--- Information given Enclosed Below ---

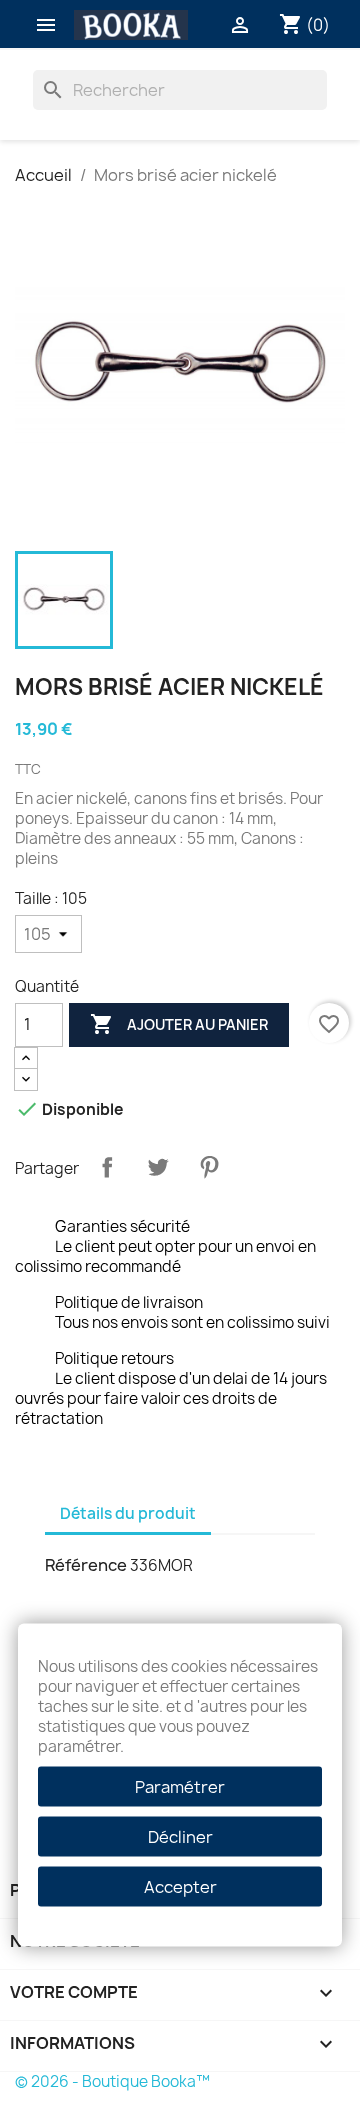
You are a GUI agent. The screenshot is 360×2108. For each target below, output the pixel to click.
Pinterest (209, 1167)
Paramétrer (180, 1787)
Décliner (180, 1837)
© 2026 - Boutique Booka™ (112, 2081)
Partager (107, 1167)
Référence (86, 1565)
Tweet (158, 1167)
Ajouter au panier (179, 1024)
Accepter (180, 1887)
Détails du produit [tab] (128, 1513)
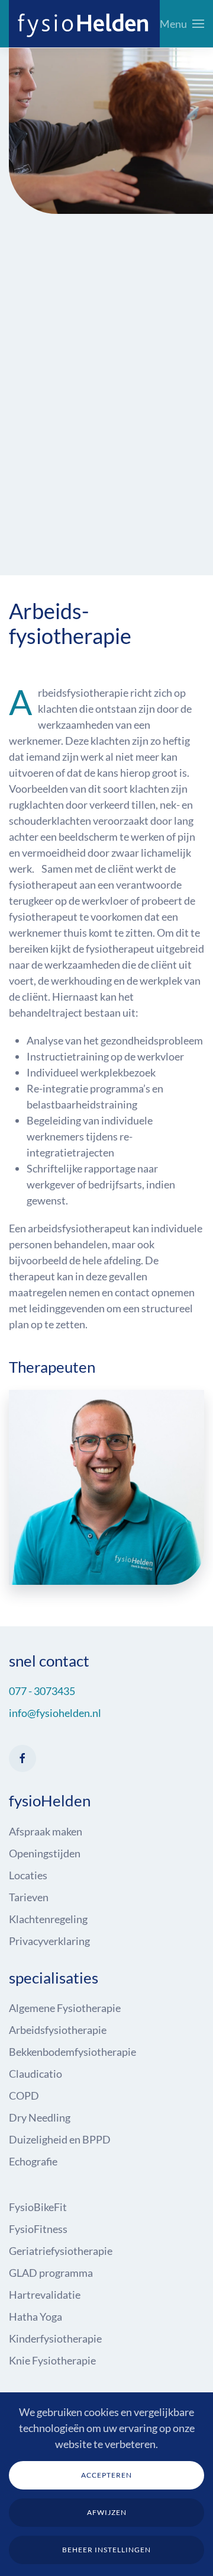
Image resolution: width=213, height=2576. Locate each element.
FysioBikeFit (38, 2206)
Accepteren (106, 2475)
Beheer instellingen (106, 2549)
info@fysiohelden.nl (55, 1712)
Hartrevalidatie (44, 2294)
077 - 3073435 (42, 1690)
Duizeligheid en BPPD (60, 2139)
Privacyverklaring (49, 1940)
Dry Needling (39, 2117)
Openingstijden (44, 1853)
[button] (182, 23)
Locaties (28, 1875)
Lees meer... (106, 1504)
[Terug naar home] (84, 23)
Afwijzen (107, 2512)
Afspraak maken (45, 1831)
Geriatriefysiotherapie (60, 2250)
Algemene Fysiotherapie (65, 2007)
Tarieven (29, 1897)
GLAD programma (51, 2272)
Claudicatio (35, 2073)
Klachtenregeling (48, 1918)
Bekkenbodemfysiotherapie (72, 2051)
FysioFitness (38, 2228)
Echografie (33, 2161)
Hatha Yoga (35, 2316)
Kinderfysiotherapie (55, 2338)
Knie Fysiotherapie (52, 2360)
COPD (24, 2095)
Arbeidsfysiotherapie (57, 2029)
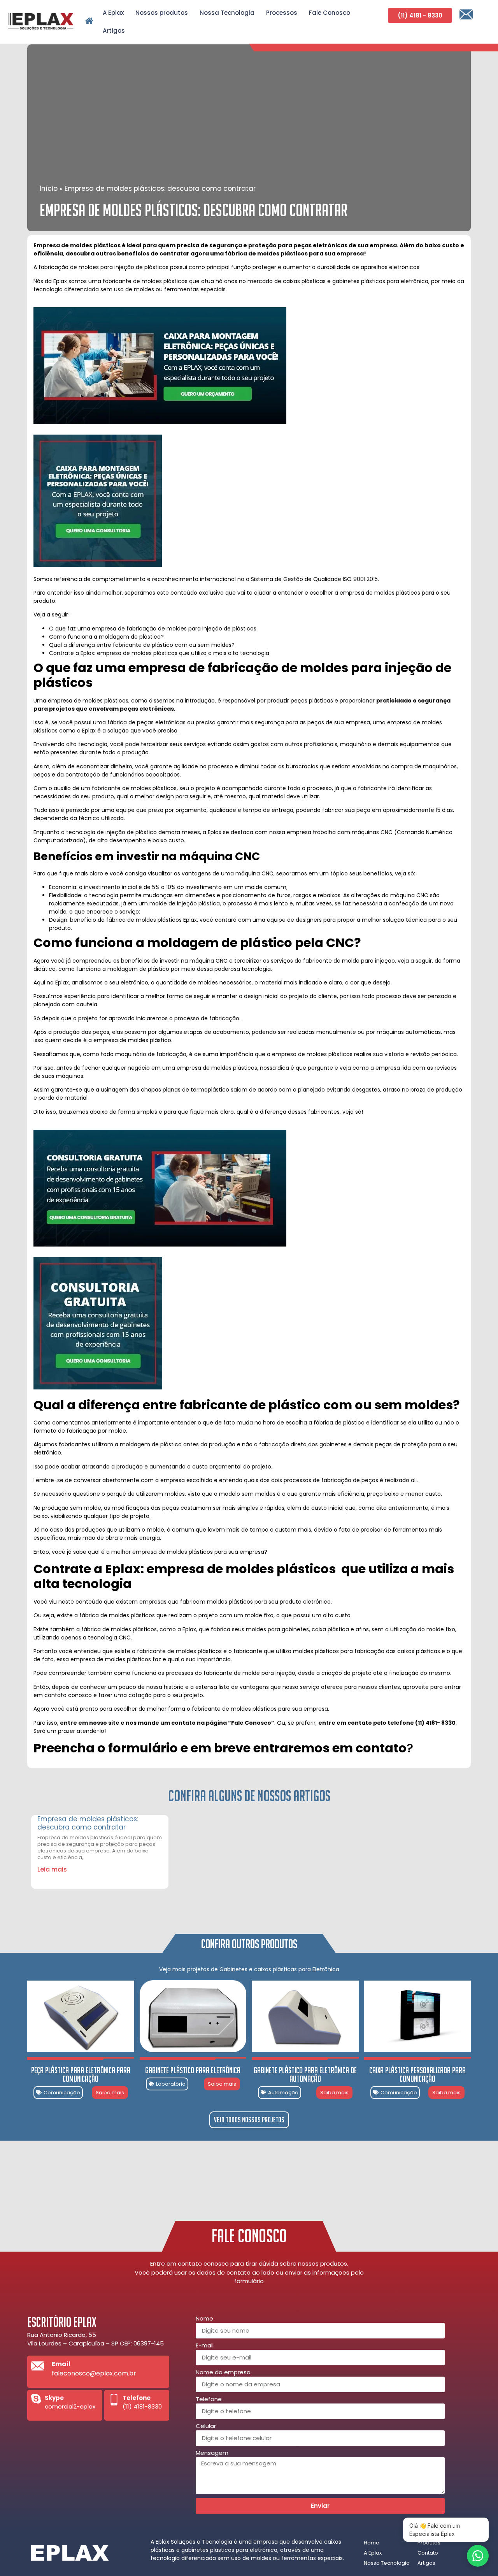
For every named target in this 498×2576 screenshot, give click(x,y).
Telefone (209, 2399)
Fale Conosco (329, 13)
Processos (281, 13)
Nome (204, 2318)
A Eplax (113, 13)
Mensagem (212, 2453)
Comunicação (62, 2092)
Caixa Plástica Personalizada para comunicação (417, 2074)
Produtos (428, 2542)
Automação (283, 2092)
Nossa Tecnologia (227, 13)
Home (371, 2542)
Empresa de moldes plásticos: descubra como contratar (87, 1822)
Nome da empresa (223, 2372)
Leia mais (52, 1869)
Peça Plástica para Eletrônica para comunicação (80, 2074)
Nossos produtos (161, 13)
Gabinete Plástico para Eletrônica (192, 2070)
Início (49, 188)
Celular (206, 2426)
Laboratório (171, 2084)
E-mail (205, 2345)
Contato (427, 2553)
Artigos (114, 30)
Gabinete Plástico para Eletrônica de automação (305, 2074)
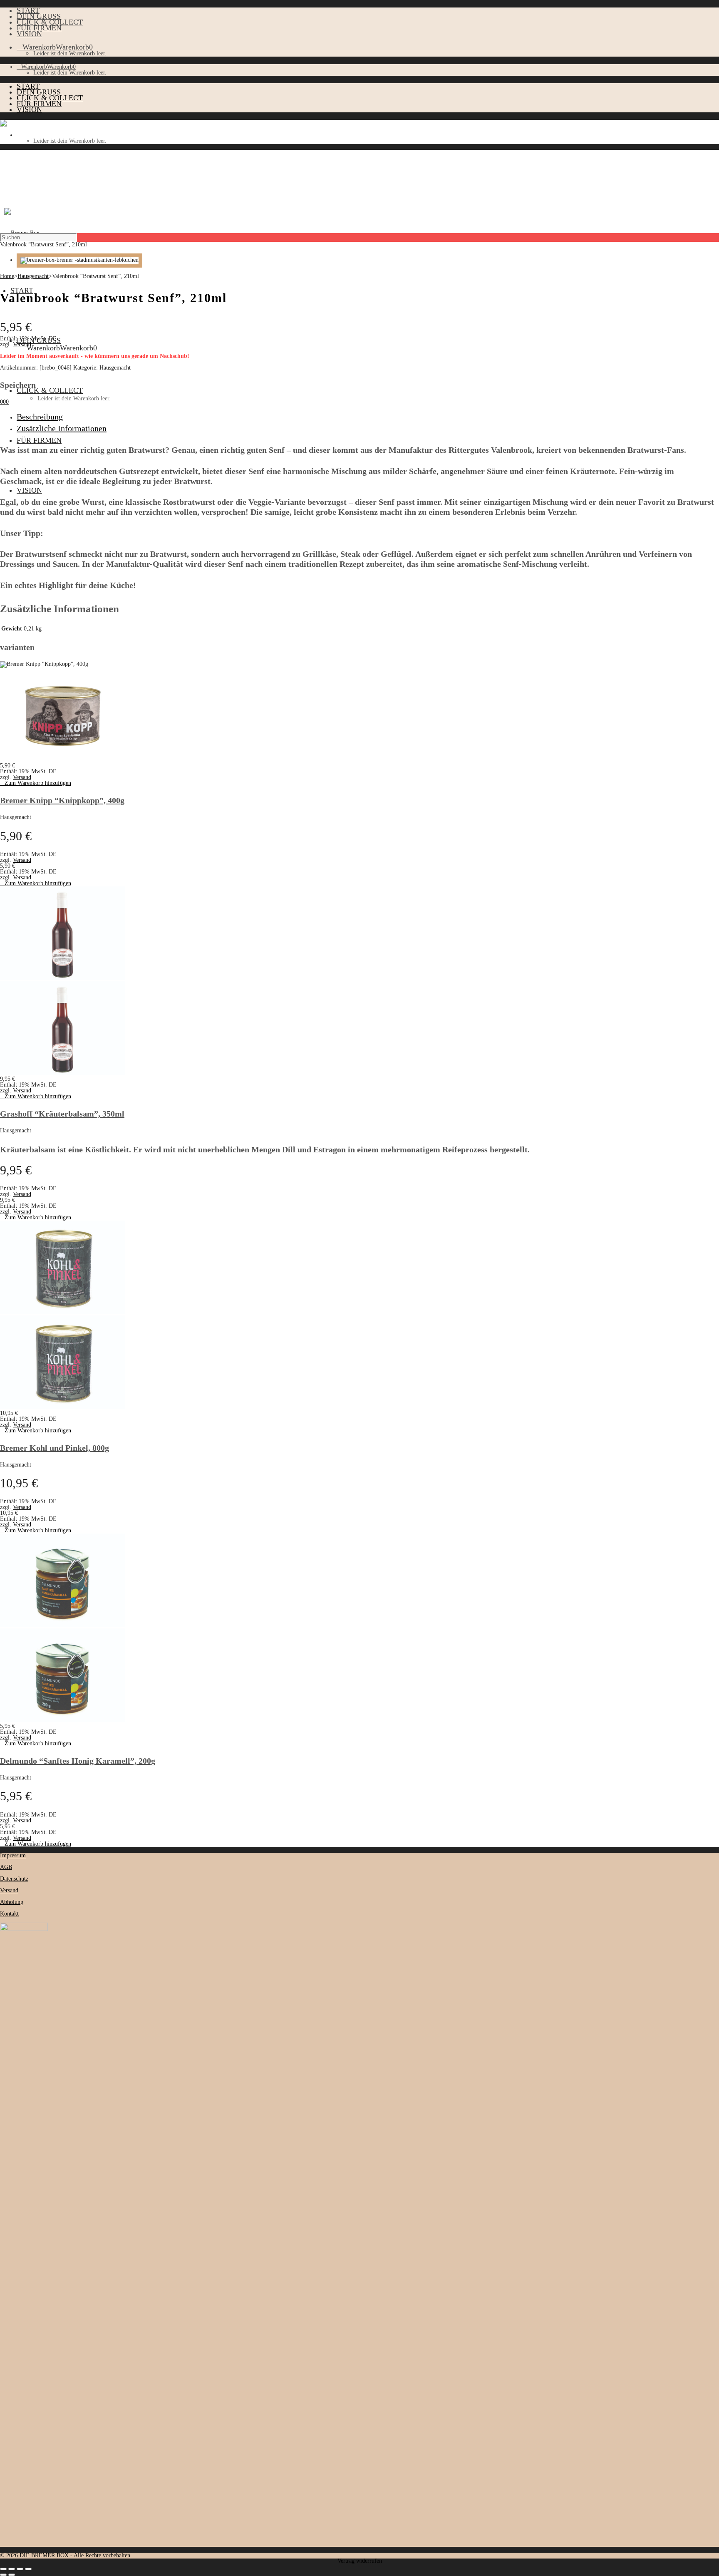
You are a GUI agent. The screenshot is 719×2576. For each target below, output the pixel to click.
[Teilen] (20, 2569)
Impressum (13, 1855)
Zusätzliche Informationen (62, 428)
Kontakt (9, 1914)
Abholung (11, 1902)
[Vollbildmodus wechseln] (11, 2569)
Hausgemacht (33, 276)
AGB (6, 1867)
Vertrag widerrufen (359, 2561)
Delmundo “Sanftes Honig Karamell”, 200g (77, 1760)
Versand (22, 344)
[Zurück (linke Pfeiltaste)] (3, 2575)
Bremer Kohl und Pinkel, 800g (54, 1447)
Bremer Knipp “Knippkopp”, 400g (62, 800)
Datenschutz (14, 1879)
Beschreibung (40, 416)
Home (7, 276)
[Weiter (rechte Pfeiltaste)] (11, 2575)
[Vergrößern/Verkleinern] (3, 2569)
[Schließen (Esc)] (28, 2569)
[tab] (368, 416)
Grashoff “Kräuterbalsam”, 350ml (62, 1113)
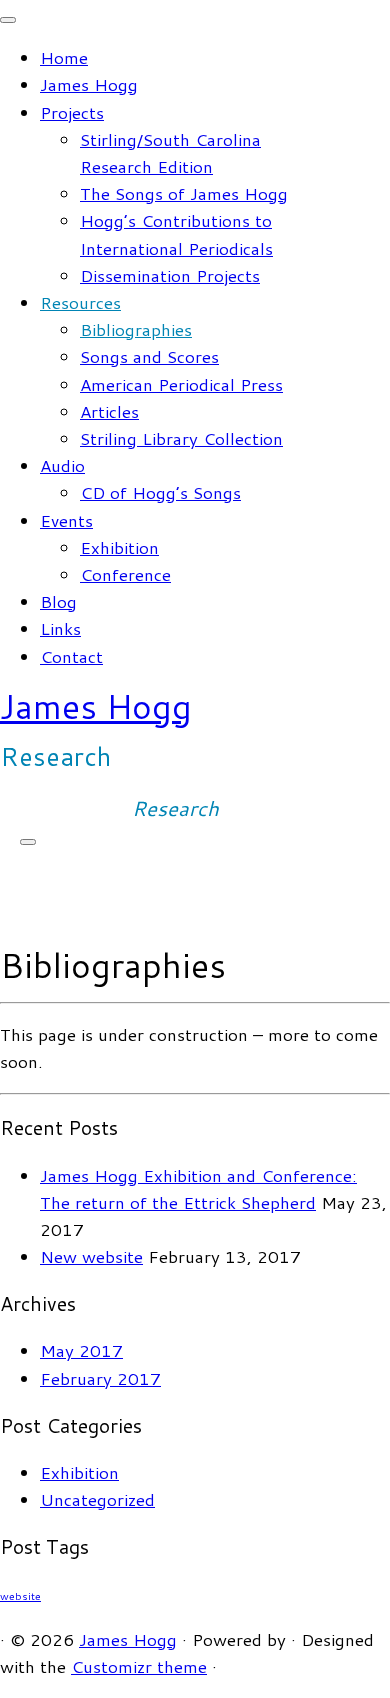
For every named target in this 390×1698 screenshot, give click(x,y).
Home (64, 57)
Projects (72, 112)
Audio (62, 465)
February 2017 (100, 1378)
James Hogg (89, 84)
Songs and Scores (149, 356)
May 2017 (81, 1350)
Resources (80, 302)
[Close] (8, 20)
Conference (125, 574)
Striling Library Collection (181, 438)
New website (91, 1256)
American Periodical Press (181, 384)
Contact (71, 656)
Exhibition (119, 547)
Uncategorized (97, 1499)
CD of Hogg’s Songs (160, 492)
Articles (109, 411)
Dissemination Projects (170, 275)
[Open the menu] (28, 842)
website (20, 1595)
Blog (58, 601)
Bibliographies (136, 329)
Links (60, 628)
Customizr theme (139, 1666)
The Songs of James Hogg (184, 193)
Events (66, 520)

--- End of Enclosed Information given ---

Required action: Please quote the lines of the material, beginning with the first and ending with the one that contains "Image resolution: width=213, height=2576.", exactly as written and without any pictures.

Output for this exercise:
You are a GUI agent. The screenshot is 360×2108. For each target below, output the pixel to click.
Pinterest (209, 1167)
Paramétrer (180, 1787)
Décliner (180, 1837)
© 2026 - Boutique Booka™ (112, 2081)
Partager (107, 1167)
Référence (86, 1565)
Tweet (158, 1167)
Ajouter au panier (179, 1024)
Accepter (180, 1887)
Détails du produit [tab] (128, 1513)
Image resolution: width=213, height=2576. Locate each element.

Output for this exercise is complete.